> _DATA FOR THIS EXERCISE_
+ + + +

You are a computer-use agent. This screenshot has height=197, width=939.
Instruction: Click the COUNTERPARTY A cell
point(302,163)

+ + + +

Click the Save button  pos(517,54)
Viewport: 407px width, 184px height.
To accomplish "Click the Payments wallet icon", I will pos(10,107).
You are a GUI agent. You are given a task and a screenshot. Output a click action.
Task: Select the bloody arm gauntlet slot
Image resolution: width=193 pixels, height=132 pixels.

+ + + +

> _PROBLEM REQUIREMENTS_
Whenever "agent" shows up in a line of the listing, copy that whole line.

> _RESPONSE TO THIS TASK_
You are a computer-use agent. This screenshot has height=197, width=939.
You are a GUI agent. You are given a task and a screenshot. Output a click action.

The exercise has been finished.